■ Excerpt:
Molly Burdick was only 25 years old when she had a heart attack and was diagnosed with a congenital heart disease. Now 33, Burdick aims to be the first American Ninja Warrior with the condition.

Sudden Heart Attack

Burdick wasn’t always as active as she is today. In fact, most of her days were just spent in her house. However, her heart started pounding faster and faster one evening when she was lying in bed. Knowing that something was wrong after remedies did not work, she took her then-infant son to her parents’ house and then rushed to the hospital.

There, doctors tried normalize her heart rate to no avail, and they knew they had to do something before she goes into cardiac arrest. Doctors conducted a cardiovert to normalize her heart rate using electrical shocks, and she was eventually diagnosed with congenital heart disease.

She had to undergo several procedures, has a heart rate monitor to constantly check her pulse and always has her heart medication on hand in case of emergency.

■ Dataset extract:
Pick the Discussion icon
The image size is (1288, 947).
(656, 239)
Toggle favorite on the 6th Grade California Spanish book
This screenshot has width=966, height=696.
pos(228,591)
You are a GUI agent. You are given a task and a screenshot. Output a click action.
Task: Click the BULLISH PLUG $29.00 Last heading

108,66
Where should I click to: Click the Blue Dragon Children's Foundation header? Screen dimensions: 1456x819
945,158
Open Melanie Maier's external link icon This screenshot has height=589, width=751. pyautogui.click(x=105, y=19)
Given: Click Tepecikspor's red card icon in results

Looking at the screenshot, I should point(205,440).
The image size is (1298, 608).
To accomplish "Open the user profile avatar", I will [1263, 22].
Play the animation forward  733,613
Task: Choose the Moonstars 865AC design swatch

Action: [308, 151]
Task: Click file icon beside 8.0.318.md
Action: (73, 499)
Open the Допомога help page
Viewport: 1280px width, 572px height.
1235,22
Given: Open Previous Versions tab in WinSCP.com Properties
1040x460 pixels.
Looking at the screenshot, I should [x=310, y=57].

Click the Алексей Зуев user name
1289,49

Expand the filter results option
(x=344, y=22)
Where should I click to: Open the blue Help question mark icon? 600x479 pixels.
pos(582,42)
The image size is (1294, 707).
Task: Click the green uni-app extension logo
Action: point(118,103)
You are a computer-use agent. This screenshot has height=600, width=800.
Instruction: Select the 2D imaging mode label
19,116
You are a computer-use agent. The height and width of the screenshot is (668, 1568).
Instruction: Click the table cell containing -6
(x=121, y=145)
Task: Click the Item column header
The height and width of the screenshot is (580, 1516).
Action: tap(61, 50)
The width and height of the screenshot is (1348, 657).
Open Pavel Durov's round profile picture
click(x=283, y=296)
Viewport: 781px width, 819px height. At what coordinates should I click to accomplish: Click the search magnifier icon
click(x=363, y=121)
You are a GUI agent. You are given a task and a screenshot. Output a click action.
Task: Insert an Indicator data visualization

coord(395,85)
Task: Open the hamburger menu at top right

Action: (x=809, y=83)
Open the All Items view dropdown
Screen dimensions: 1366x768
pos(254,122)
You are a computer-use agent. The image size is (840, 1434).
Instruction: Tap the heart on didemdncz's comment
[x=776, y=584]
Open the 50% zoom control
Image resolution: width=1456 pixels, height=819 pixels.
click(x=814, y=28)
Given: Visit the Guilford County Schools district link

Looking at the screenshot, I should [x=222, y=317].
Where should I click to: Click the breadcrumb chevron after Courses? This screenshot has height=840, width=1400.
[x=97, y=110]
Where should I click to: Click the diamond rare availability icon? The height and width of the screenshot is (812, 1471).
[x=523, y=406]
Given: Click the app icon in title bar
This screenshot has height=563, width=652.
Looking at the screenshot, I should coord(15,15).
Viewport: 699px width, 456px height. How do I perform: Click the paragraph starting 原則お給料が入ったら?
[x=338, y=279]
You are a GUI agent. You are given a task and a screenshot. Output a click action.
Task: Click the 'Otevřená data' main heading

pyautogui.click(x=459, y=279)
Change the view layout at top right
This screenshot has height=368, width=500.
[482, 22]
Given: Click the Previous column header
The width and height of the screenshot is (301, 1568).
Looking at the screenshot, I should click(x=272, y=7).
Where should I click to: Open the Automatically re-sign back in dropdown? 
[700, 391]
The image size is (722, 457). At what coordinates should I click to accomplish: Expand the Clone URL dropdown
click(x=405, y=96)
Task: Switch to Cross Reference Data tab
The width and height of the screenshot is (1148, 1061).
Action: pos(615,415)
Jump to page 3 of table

■ What is expected: In the text about Molly Burdick, what did doctors use to normalize her heart rate during the cardiovert? The lines that come after the text have no connection to it.

■ Result: Electrical shocks.